The association functions as a citizen-based advocacy group, compared to transport industry based bodies such as the Railway Association of Canada or the Canadian Urban Transit Association.

==Activities==
The association regularly communicates with government and industry officials to promote sustainable transport views, including Transport Canada and elected officials of all government levels.

Canadian news media agencies frequently interview Transport 2000 Canada officials on transportation matters.

==History==
The organization was founded as Transport 2000 Canada in 1976 following concerns about the future of passenger trains in Canada. Passenger train service in Canada had declined in the latter 20th century as train routes were being eliminated by Canadian National Railway and Canadian Pacific Railway.

In 1993, Transport 2000 became one of seven Canadian non-for-profit organisations supported by The Samuel and Saidye Bronfman Family Foundation's Urban Issues program.

The association continued to monitor and address developments in the national passenger transportation system, especially since the 1978 formation of Via Rail Canada to provide national passenger train service.

The association later formed its Air Passenger Safety Group, especially prompted by the September 1998 Swissair Flight 111 disaster off the Nova Scotia coastline.

Urban transit is an increasingly important topic addressed by the national and regional associations of the organization.
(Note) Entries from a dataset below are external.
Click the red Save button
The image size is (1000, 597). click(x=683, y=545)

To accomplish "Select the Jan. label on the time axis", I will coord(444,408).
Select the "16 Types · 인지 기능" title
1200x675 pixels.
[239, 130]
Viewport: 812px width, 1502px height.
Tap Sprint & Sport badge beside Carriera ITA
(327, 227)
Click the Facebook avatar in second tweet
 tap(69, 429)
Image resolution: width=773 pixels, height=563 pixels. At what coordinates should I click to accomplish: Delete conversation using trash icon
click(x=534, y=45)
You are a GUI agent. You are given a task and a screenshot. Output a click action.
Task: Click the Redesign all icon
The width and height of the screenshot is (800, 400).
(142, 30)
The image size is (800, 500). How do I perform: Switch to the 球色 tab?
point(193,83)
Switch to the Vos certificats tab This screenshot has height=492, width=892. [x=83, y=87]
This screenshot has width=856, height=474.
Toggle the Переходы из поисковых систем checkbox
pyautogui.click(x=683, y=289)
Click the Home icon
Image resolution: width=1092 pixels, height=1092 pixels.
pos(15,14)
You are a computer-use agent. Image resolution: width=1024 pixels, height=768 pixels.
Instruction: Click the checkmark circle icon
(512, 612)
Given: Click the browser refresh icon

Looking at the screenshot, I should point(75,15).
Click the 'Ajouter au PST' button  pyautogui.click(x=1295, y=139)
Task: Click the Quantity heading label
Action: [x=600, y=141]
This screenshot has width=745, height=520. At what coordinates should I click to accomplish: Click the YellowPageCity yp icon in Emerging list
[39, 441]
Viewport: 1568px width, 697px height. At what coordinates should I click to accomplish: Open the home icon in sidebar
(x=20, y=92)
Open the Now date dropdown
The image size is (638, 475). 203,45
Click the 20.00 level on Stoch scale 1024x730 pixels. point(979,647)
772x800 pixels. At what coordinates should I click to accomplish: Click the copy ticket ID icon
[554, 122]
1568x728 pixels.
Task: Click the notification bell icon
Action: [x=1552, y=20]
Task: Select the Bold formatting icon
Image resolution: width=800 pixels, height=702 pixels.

The organization's support for the O-Train pilot project (today's Line 2) was a significant factor in returning rail transit service to Ottawa in 2001. Transport Action Canada has since been critical of the subsequent plans to develop the North-South Light Rail Transit line, citing the proposals to combine the downtown train with bus congestion, disruption to existing O-Train travel (today's Line 2) during the line's construction, and longer-term viability of the proposed North-South route.

National office facilities for Transport Action Canada are located in Ottawa, Ontario.

The association has been a contributor to the development of aviation regulation, particularly as it relates to airline passengers, though Transport Canada's Canadian Aviation Regulation Advisory Council (CARAC) process.

==Organization==
Transport Action Canada is composed as a federation of the following like-minded regional associations:

- Transport Action Atlantic – Newfoundland, New Brunswick, Nova Scotia, Prince Edward Island
- Transport Action Quebec – Quebec
- Transport Action Ontario – Ontario
- Transport Action Prairies – Alberta, Manitoba, Saskatchewan
- Transport Action British Columbia – British Columbia

==Publications==
The organization publishes a newsletter titled Transport Action which provides news and opinion on topical transportation matters. This is published six times per year and primarily distributed to its members.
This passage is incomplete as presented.